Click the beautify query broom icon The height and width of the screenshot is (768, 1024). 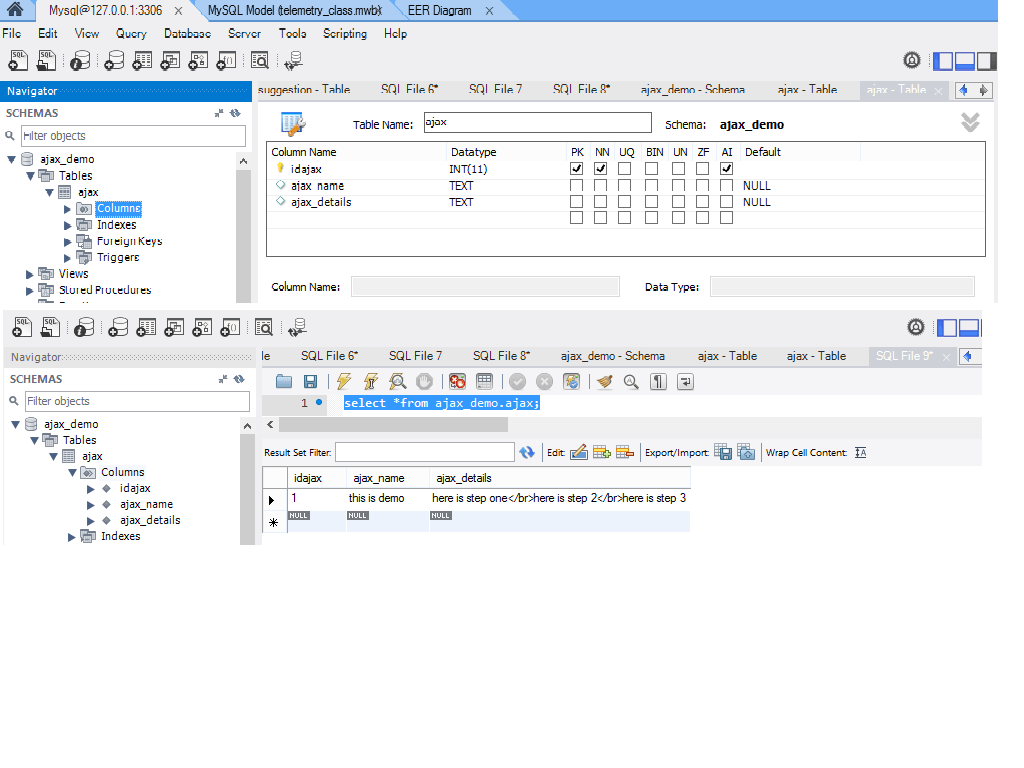pos(604,381)
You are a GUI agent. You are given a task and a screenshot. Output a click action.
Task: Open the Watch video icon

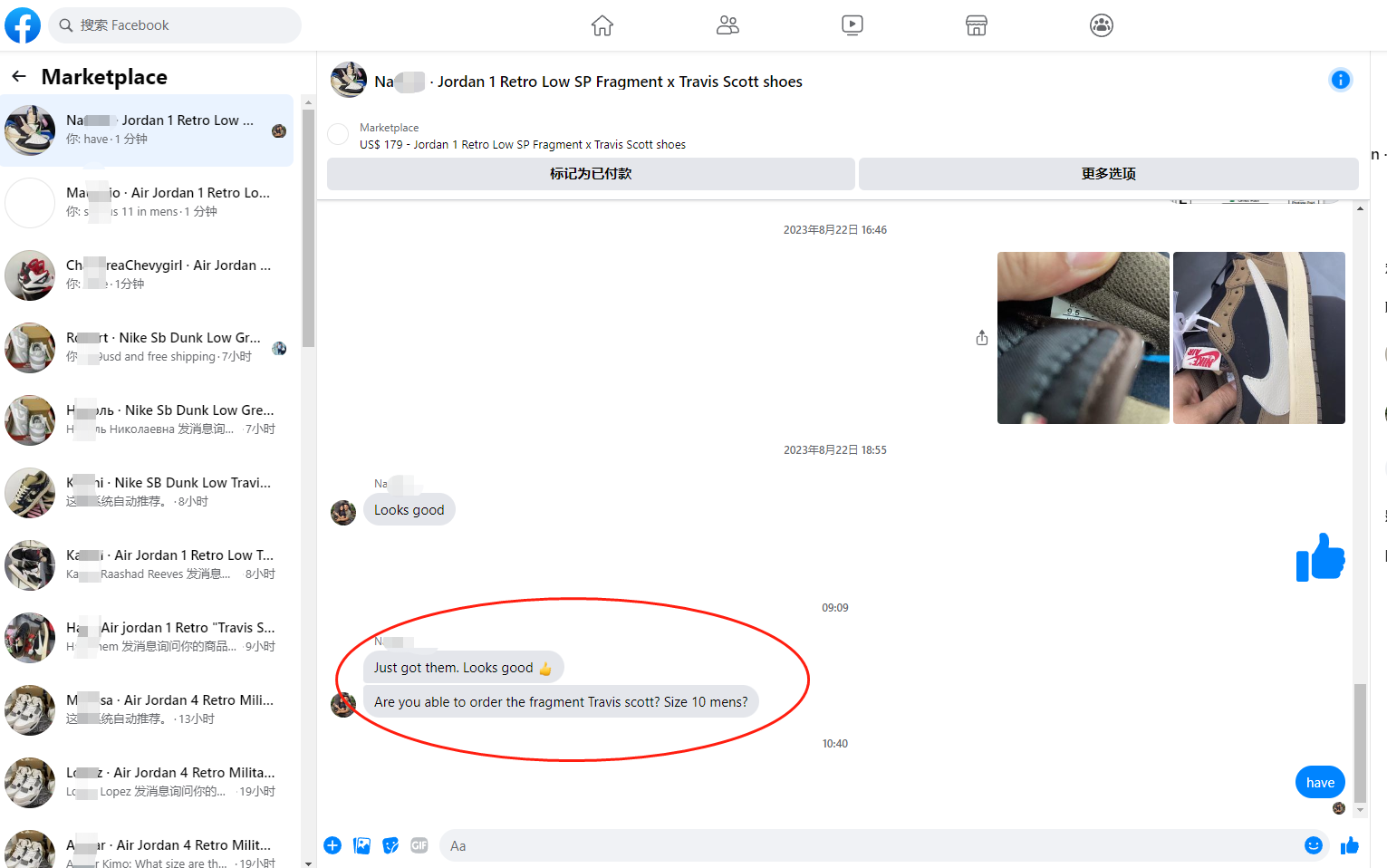click(852, 25)

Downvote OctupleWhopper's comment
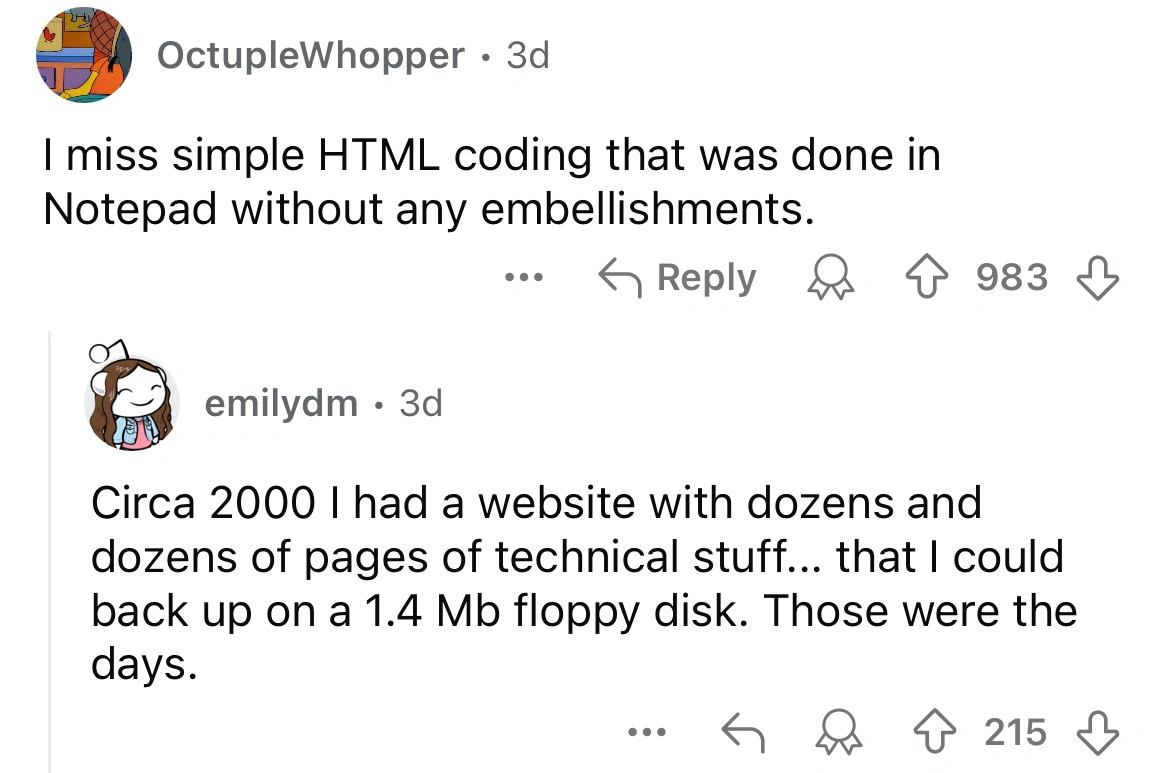(x=1096, y=278)
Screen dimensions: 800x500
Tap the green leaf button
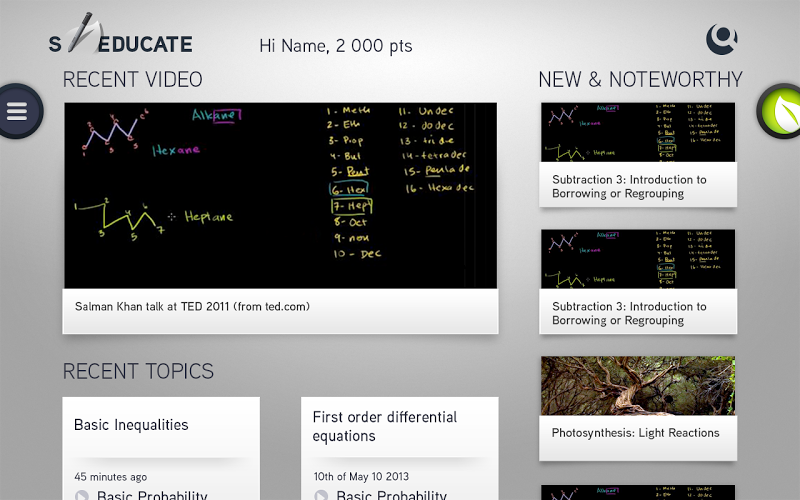(781, 111)
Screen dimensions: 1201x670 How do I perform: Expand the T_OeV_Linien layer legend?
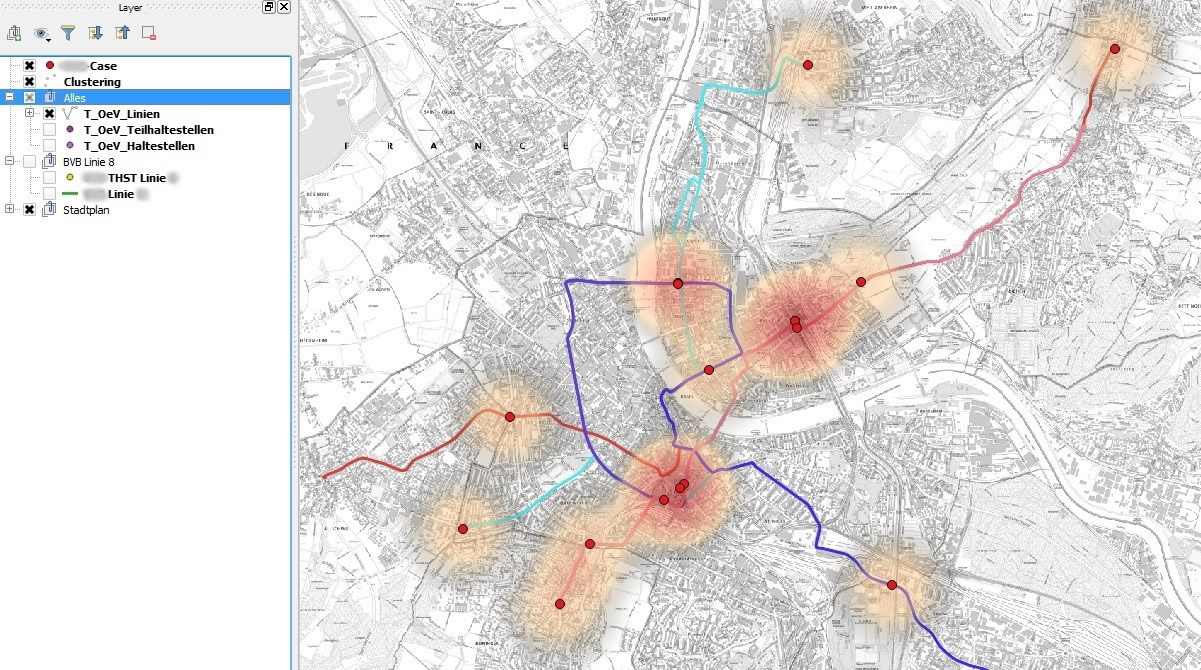click(x=29, y=114)
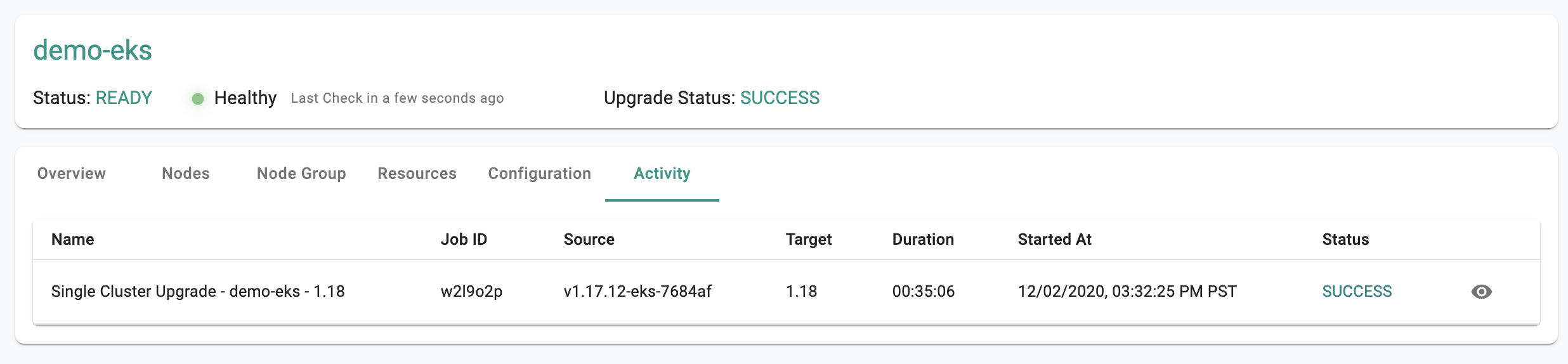Viewport: 1568px width, 364px height.
Task: Switch to the Nodes tab
Action: (186, 174)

**EXERCISE PROMPT:** Could you reproduce exactly the lines from the one containing "You are a GUI" through the last line of the records, both included, leaving out the pictures?

**EXERCISE OUTPUT:**
You are a GUI agent. You are given a task and a screenshot. Output a click action.
Task: Open the Watch video icon

click(852, 25)

Downvote OctupleWhopper's comment
(x=1096, y=278)
Screen dimensions: 800x500
Tap the green leaf button
(781, 111)
Screen dimensions: 1201x670 How do I perform: Expand the T_OeV_Linien layer legend?
click(x=29, y=114)
Viewport: 1568px width, 364px height.
Task: Switch to the Nodes tab
Action: (186, 174)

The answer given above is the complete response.